Operating income decreased 5% year over year to $299.6 million. Operating margin rose to 32.7% from 32.1% in the year-ago quarter.
EBITDA of $351 million decreased 5% year over year. EBITDA margin came in at 38.4% compared with 37.9% in the year-ago quarter.
Balance Sheet & Cash Flow
Paychex exited fourth-quarter fiscal 2020 with cash and cash equivalents of $905.2 million compared with $780 million at the end of the prior quarter. Long-term debt was $796.8 million compared with $796.7 million in the prior quarter. Cash provided by operating activities was $388.2 million in the reported quarter.
During the reported quarter, the company paid out $222.6 million in dividends.
Fiscal 2021 View
For fiscal 2021, total revenues are expected to decline 2-5%. Adjusted earnings per share are anticipated to fall 6-10%. Adjusted operating margin is expected in the band of 34-35%. Adjusted EBITDA margin is expected to be between 39 and 40%. Effective income tax rate is projected in the range of 24.5-25%.
Paychex expects PEO and insurance services revenues to decline 2-7%. Management solutions revenues are anticipated to decline 1-4%. Interest on funds held for clients is expected to be between $55 and $65 million.
How Have Estimates Been Moving Since Then?
It turns out, estimates revision have trended downward during the past month. The consensus estimate has shifted -7.12% due to these changes.
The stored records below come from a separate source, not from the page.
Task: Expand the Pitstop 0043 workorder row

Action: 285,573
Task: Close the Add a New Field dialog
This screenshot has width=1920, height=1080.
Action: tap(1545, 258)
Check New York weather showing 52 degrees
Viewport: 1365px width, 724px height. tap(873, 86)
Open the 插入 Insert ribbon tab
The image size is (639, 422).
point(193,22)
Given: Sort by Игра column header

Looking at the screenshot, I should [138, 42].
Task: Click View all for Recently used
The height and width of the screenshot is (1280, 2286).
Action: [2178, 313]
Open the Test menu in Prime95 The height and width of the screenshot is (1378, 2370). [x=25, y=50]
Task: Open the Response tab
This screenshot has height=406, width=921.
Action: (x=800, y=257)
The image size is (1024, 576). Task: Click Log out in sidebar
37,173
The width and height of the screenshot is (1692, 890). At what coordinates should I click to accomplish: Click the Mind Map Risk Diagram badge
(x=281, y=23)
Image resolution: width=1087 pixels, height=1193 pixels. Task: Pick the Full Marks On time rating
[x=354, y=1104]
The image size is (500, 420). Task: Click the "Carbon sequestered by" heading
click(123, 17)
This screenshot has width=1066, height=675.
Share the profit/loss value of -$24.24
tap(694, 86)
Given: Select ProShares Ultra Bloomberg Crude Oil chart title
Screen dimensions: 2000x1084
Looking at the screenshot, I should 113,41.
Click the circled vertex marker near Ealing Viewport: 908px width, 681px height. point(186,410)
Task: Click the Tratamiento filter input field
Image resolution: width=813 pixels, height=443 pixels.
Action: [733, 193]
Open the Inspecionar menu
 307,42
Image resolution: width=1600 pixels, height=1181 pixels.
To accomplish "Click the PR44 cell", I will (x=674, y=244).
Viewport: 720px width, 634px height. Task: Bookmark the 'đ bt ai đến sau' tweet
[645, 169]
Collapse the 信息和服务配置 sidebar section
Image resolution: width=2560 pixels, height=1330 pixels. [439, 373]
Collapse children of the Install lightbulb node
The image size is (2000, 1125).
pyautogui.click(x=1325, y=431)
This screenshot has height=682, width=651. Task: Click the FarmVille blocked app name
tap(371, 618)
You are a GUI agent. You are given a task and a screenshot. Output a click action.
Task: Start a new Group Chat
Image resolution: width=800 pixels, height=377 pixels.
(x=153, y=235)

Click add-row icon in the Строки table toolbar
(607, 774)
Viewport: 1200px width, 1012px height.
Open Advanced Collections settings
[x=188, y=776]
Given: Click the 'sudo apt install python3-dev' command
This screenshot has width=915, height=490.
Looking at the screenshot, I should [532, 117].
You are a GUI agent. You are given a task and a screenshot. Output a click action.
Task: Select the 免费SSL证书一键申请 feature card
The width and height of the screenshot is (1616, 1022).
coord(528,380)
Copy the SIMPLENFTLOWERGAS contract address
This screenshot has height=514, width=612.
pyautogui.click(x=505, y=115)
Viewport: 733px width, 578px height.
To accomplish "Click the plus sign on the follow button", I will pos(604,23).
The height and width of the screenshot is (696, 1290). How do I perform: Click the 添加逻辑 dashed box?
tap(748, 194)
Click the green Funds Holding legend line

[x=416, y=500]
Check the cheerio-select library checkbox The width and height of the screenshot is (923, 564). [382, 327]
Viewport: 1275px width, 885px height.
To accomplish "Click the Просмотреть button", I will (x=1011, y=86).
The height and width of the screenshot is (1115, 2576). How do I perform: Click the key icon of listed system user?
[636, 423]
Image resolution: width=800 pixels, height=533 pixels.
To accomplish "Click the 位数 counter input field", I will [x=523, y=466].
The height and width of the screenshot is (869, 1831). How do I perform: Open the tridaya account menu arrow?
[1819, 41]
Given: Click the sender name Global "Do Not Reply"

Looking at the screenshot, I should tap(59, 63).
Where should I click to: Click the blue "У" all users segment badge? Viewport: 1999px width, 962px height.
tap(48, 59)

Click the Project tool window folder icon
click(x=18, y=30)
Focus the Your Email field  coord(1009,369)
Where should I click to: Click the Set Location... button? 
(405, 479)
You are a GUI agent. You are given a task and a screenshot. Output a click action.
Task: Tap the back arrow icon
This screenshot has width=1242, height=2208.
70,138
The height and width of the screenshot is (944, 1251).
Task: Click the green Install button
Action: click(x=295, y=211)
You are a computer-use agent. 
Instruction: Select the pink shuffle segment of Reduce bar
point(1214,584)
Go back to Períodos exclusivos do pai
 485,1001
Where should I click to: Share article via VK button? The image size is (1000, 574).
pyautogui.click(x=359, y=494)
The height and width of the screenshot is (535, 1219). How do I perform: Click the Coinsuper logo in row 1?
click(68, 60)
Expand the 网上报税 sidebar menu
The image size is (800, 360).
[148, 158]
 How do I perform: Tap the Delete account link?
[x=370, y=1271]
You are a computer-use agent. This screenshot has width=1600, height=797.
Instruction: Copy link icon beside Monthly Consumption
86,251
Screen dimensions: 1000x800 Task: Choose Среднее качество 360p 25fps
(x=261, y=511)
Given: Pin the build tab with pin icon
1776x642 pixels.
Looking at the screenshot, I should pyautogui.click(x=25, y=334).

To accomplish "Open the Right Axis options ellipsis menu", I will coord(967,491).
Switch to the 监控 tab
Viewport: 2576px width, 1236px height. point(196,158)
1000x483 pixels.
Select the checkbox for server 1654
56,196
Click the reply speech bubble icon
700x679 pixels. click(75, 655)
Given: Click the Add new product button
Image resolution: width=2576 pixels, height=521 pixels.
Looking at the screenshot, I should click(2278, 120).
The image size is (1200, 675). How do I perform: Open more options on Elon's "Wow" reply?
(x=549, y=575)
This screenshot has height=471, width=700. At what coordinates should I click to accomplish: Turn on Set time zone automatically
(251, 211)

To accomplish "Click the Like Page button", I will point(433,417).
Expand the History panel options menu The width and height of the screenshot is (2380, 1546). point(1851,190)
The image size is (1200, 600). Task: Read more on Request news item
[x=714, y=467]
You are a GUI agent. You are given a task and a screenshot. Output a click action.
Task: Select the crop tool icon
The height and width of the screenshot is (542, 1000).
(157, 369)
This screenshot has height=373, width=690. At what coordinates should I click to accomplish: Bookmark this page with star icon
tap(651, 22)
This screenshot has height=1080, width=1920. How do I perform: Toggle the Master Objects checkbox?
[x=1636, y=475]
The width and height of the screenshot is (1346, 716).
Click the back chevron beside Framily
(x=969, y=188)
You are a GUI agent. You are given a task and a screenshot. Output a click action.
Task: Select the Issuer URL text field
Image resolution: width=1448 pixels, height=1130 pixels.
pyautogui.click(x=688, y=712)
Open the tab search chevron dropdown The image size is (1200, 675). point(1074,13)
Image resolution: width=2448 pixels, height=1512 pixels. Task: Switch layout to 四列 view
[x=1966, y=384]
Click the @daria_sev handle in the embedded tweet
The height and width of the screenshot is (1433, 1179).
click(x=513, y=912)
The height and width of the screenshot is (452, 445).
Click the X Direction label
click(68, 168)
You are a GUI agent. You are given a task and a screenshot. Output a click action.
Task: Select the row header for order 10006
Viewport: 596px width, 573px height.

Currently, Paychex has a strong Growth Score of A, though it is lagging a lot on the Momentum Score front with a D. Charting a somewhat similar path, the stock was allocated a grade of C on the value side, putting it in the middle 20% for this investment strategy.
Overall, the stock has an aggregate VGM Score of C. If you aren't focused on one strategy, this score is the one you should be interested in.
Estimates have been broadly trending downward for the stock, and the magnitude of these revisions indicates a downward shift. Notably, Paychex has a Zacks Rank #3 (Hold). We expect an in-line return from the stock in the next few months.